ENTRE CAMPOS... UM OLHAR... UM CAMINHO

sábado, 31 de julho de 2010

Os homens que partem e a Arte e os artistas que ficam


Conjugando o que aqui escrevi sobre Paulo Portas, bem como a singela referência à Lolinha e ao actor António Feio, recordei a morte de José Saramago.

A morte deste escritor português, consagrado e exaltado com o Prémio Nobel da Literatura, não deixou de suscitar os mais diversos comentários. Enquanto uns elogiaram a sua obra literária - e sobre esta a atribuição do Prémio Nobel tudo disse - outros optaram por remexer no passado de José Saramago. Lembraram a carreira no jornal Diário de Notícias para fazer críticas ao carácter do homem. Por sua vez, o Vaticano, certamente legitimado pelo passado impoluto de respeito pelo direitos humanos de que a Igreja Católica se pode orgulhar, optou também pela crítica às posições ideológicas do escritor, sobretudo no que diz respeito à religião e ao comunismo. Considerando as posições públicas de Saramago sobre estas duas grandes problmáticas da Humanidade, não é surpreendente que tal tenha acontecido. Afinal, quem se expõe publicamente legitima também críticas públicas.

Todavia, o prestigio de José Saramago não surgiu em consequência de tais posições, mas sim da sua escrita. E as honras dispensadas decorreram disso mesmo e do facto de ter honrado Portugal com o Prémio Nobel.

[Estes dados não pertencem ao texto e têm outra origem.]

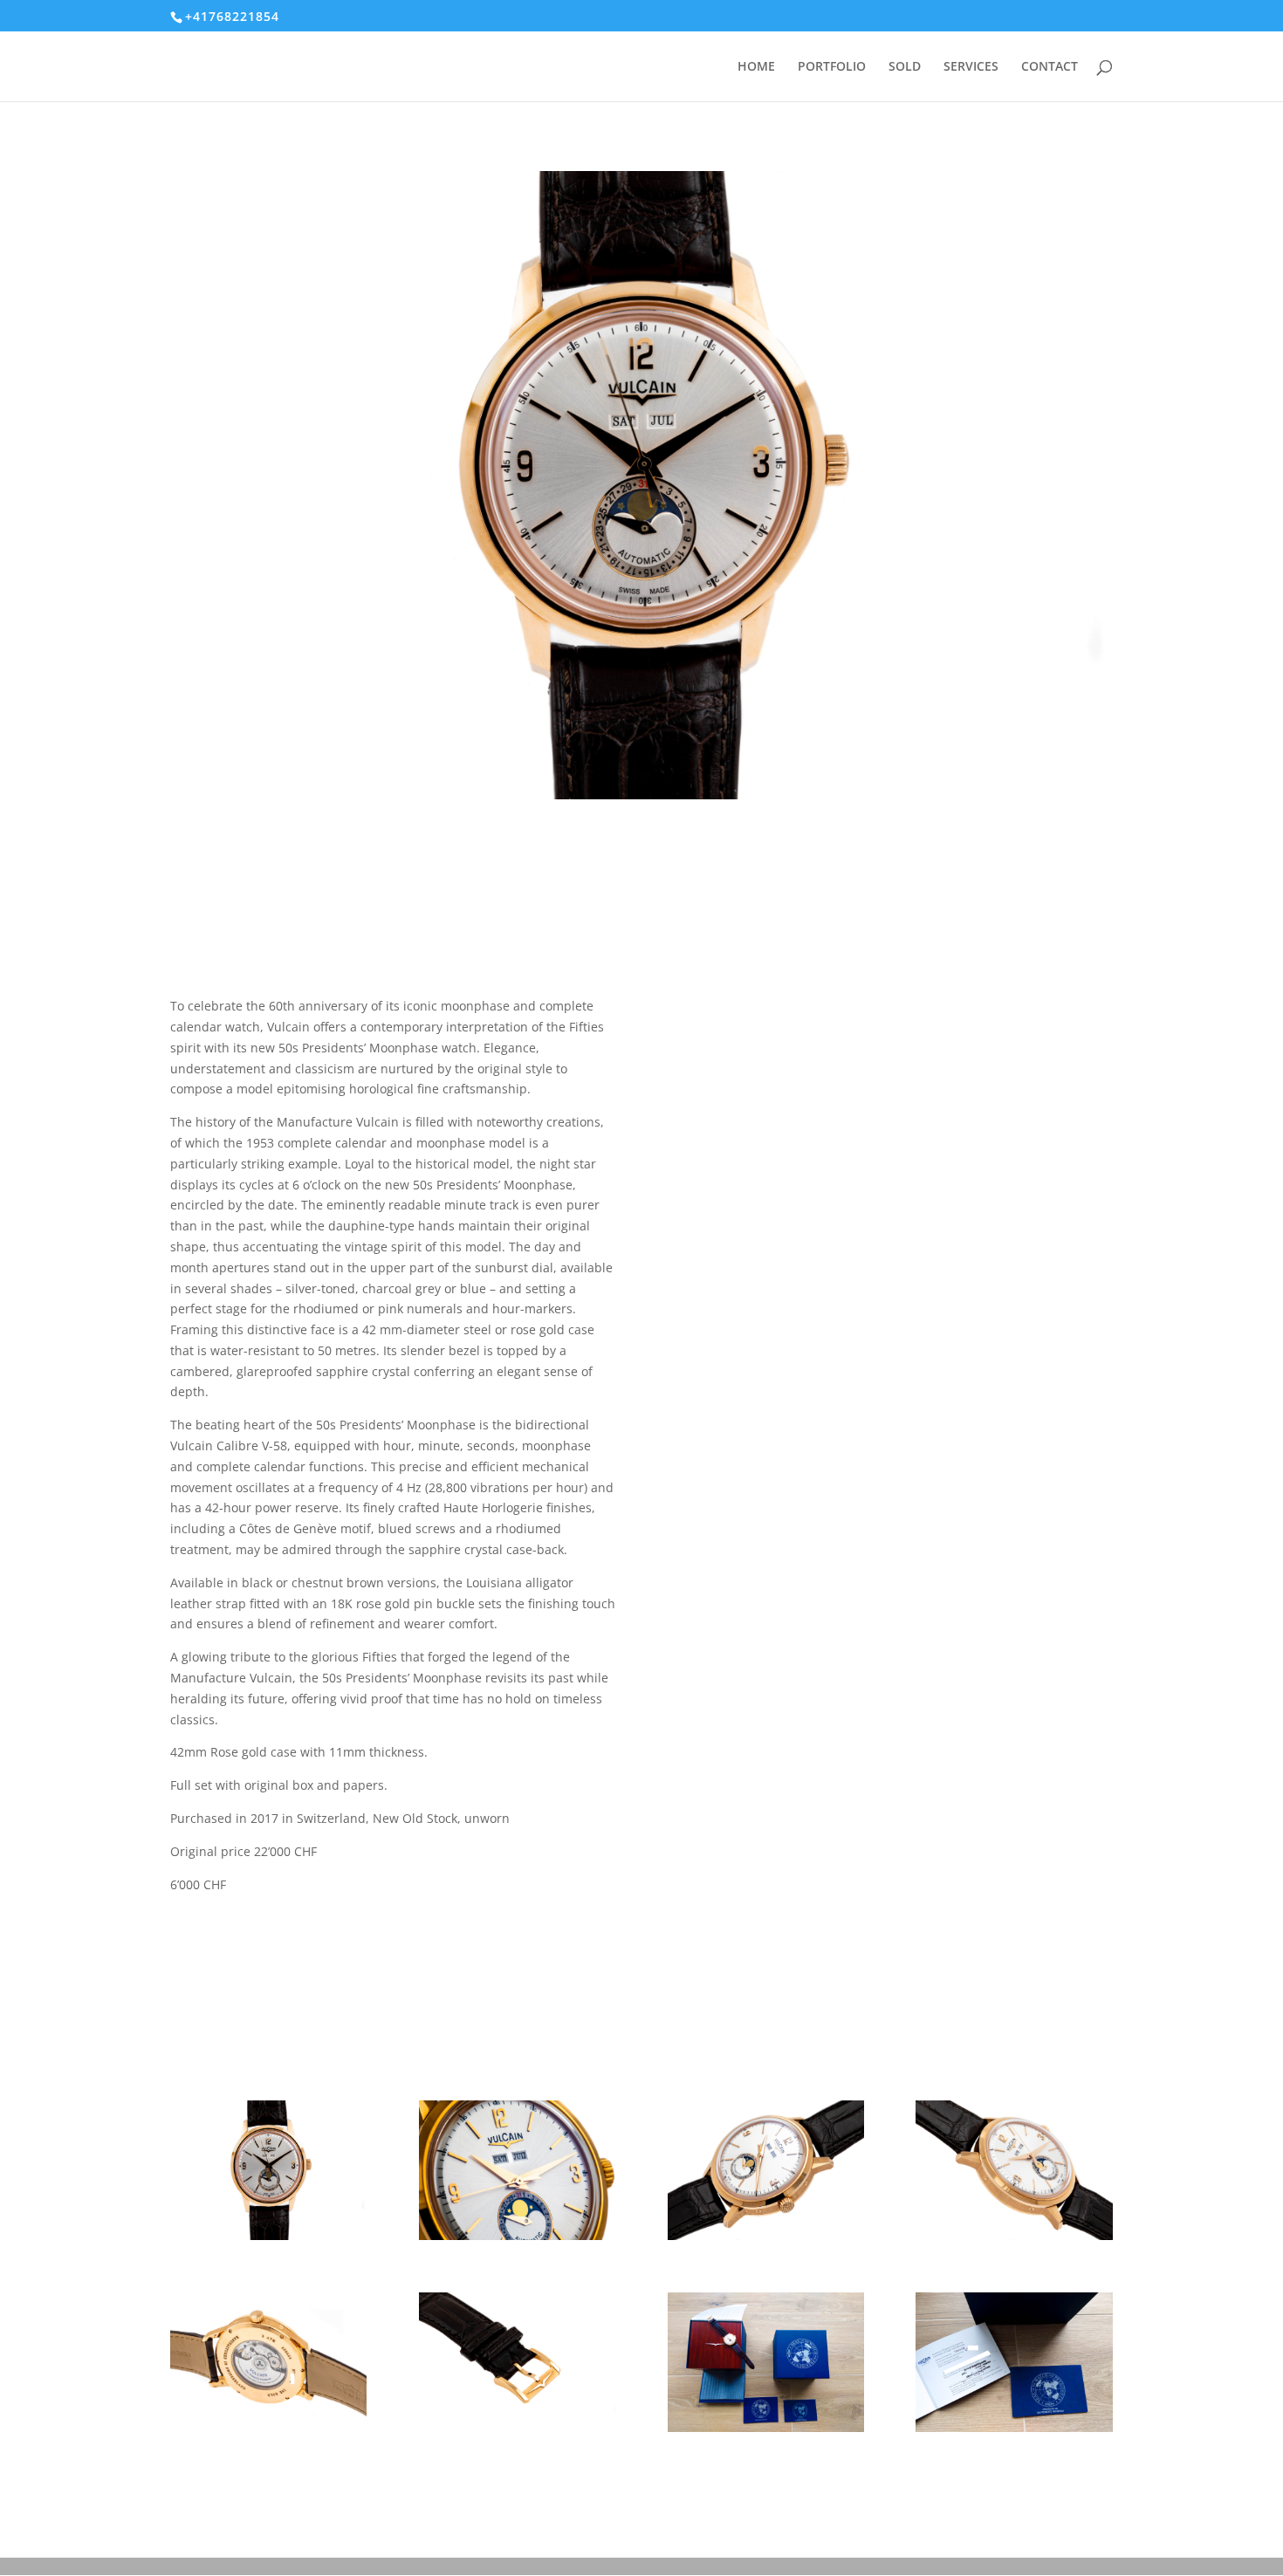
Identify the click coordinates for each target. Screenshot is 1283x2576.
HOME (756, 67)
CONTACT (1049, 67)
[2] (517, 2239)
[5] (268, 2431)
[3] (766, 2239)
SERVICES (970, 67)
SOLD (904, 67)
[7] (766, 2431)
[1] (268, 2239)
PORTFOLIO (832, 67)
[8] (1014, 2431)
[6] (517, 2431)
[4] (1014, 2239)
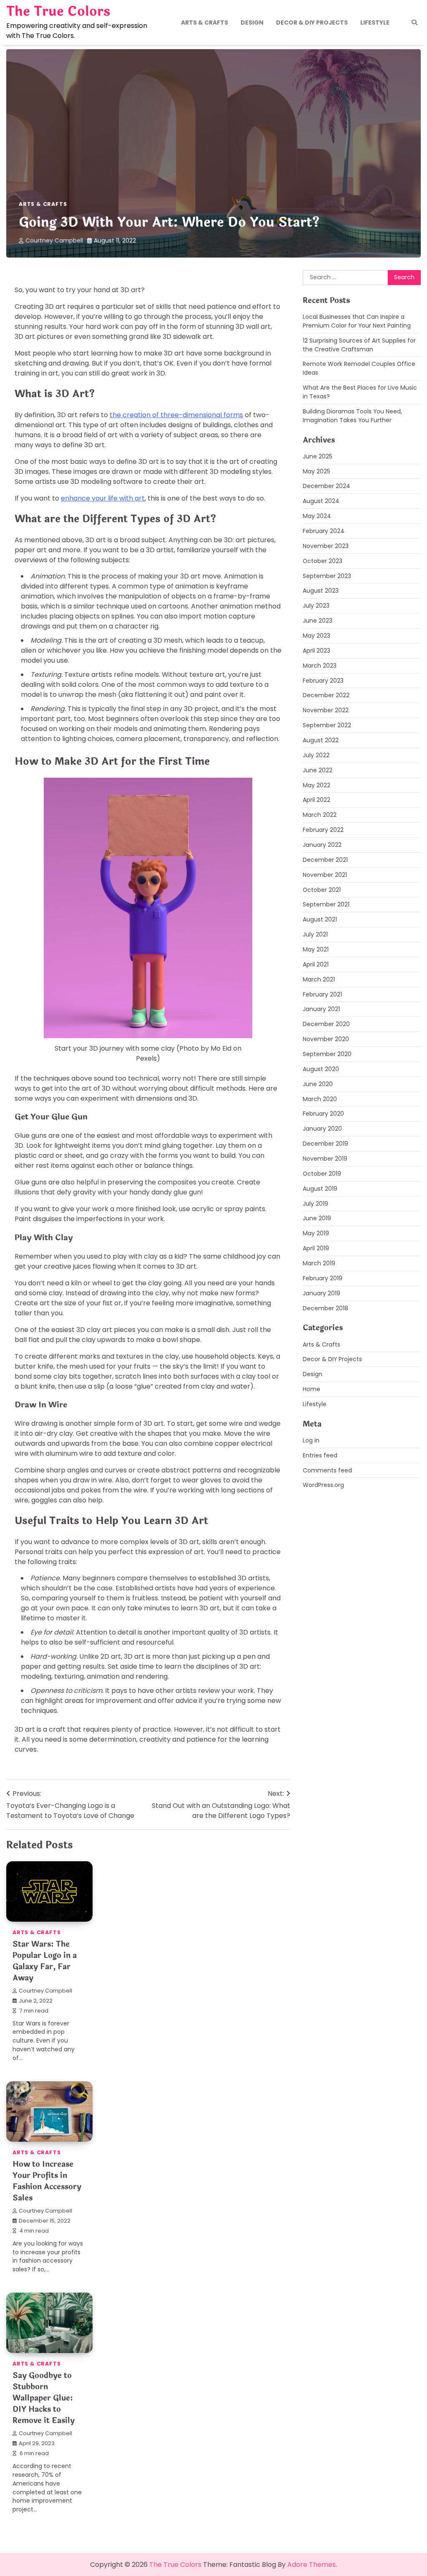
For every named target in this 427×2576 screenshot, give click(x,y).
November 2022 (326, 710)
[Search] (414, 22)
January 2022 (322, 845)
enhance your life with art (103, 498)
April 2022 (316, 800)
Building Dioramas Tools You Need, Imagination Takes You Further (352, 415)
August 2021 (320, 919)
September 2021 (326, 904)
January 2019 (321, 1293)
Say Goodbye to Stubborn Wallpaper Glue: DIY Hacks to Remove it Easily (44, 2398)
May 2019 (316, 1233)
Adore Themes (311, 2564)
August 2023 (321, 590)
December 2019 (325, 1143)
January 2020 (322, 1128)
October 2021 (322, 890)
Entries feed (320, 1455)
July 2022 (316, 755)
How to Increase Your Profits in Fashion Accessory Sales (47, 2181)
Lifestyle (374, 22)
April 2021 (316, 964)
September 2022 (327, 725)
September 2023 (327, 576)
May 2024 (317, 516)
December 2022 (326, 695)
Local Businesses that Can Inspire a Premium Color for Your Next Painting (357, 321)
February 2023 (323, 680)
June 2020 (318, 1084)
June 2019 (317, 1218)
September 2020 (327, 1054)
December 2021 (325, 860)
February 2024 (323, 531)
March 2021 (319, 979)
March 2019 (319, 1263)
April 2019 (316, 1248)
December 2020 (326, 1024)
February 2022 (323, 830)
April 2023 (316, 650)
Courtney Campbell (54, 240)
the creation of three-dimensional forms (176, 415)
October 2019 (322, 1173)
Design (252, 22)
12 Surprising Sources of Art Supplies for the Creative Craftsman (359, 344)
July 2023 (316, 605)
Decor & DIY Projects (312, 22)
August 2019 (320, 1188)
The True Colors (58, 12)
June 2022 (317, 770)
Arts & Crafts (204, 22)
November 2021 (325, 875)
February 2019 (322, 1278)
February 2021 (322, 994)
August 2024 (321, 501)
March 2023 (320, 665)
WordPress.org (323, 1485)
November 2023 (326, 546)
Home (311, 1389)
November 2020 (326, 1039)
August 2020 (321, 1069)
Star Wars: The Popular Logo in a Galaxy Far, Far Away (45, 1961)
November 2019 (325, 1158)
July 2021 (315, 934)
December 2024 (326, 486)
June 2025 (317, 456)
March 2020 (320, 1099)
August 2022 (321, 740)
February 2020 (323, 1113)
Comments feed (327, 1470)
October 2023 (322, 561)
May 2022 (316, 785)
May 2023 (316, 635)
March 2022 (320, 815)
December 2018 (325, 1308)
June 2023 (317, 620)
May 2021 (316, 949)
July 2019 (315, 1203)
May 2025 (316, 471)
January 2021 (321, 1009)
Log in (311, 1440)
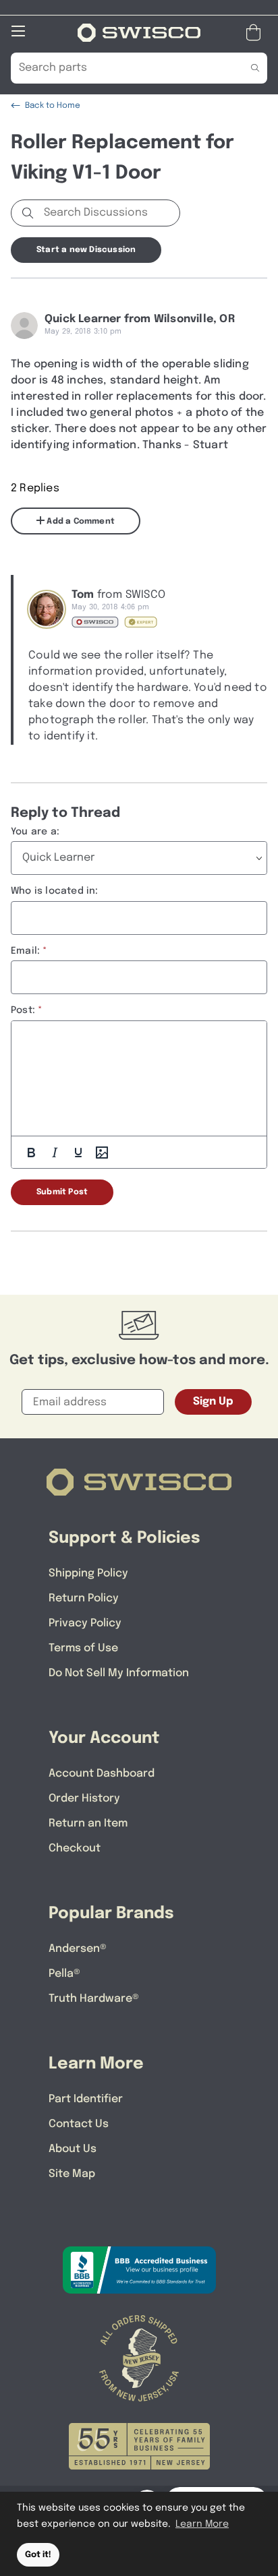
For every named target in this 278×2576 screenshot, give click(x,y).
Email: (25, 951)
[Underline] (78, 1152)
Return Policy (84, 1598)
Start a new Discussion (86, 250)
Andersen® (78, 1949)
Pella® (64, 1974)
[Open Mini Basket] (256, 32)
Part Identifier (86, 2099)
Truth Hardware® (94, 1998)
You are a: (35, 831)
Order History (84, 1798)
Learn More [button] (202, 2524)
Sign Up (213, 1401)
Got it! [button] (38, 2554)
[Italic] (54, 1152)
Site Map (72, 2174)
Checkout (75, 1848)
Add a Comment (80, 522)
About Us (72, 2149)
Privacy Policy (85, 1623)
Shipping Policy (88, 1573)
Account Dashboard (102, 1773)
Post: (23, 1010)
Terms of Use (83, 1648)
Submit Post (62, 1192)
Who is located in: (55, 891)
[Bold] (31, 1152)
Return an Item (88, 1823)
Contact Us (79, 2124)
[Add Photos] (101, 1152)
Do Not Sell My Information (119, 1673)
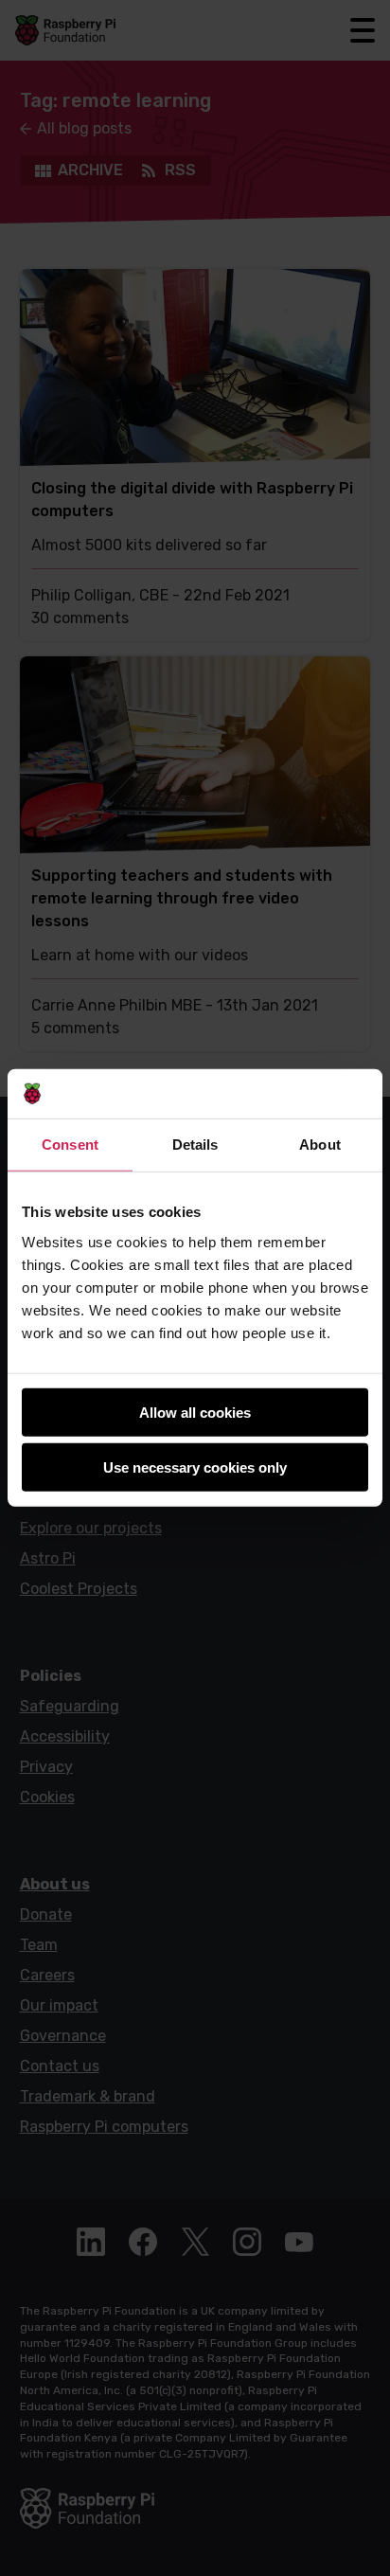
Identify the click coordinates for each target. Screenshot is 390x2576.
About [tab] (320, 1144)
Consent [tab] (70, 1144)
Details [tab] (195, 1144)
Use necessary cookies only (195, 1467)
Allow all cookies (195, 1412)
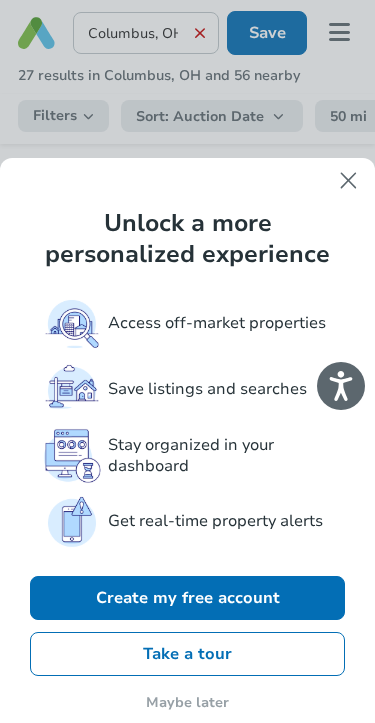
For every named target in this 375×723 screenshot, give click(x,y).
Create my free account (188, 598)
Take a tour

Assim sendo, o tempo da sua morte deveria ser o tempo de recordação do escritor e celebração da obra que o mesmo nos deixou. Não o tempo das questões pessoais e dos ataques ao carácter. Porém, alguns deixaram que estas se sobrepusessem ao reconhecimento de uma obra literária notável de um autor que promoveu Portugal e a língua portuguesa e a quem o país deveria estar agradecido. Nem mesmo o representante máximo da nação se mostrou capaz de tomar esta atitude sensata. Agora, também na minha cidade do Porto forças se levantam para impedir que o nome do Prémio Nobel da Literatura seja atribuído a uma rua.

Mas não são estas atitudes que fazem esquecer os livros de Saramago e as personagens que ele criou e que «habitaram» os dias e a memória dos leitores.

O meu contacto pessoal com José Saramago limitou-se apenas a um autógrafo na obra História do Cerco de Lisboa. Valorizo sobretudo a sua obra e a influência da mesma nos meus dias. Sobre o seu carácter, quem for perfeito que lhe atire a primeira pedra...

E assim se consegue perceber o lamento pela morte de pessoas que nunca conhecemos, mas que «entram» nas nossas vidas pelo seu trabalho artístico e difusão do mesmo. Por isso lamentamos também com emoção o desaparecimento de António Feio e o guardaremos na memória.

Na verdade, não nos conseguimos aproximar da Arte sem «morrermos» também um pouco perante ela.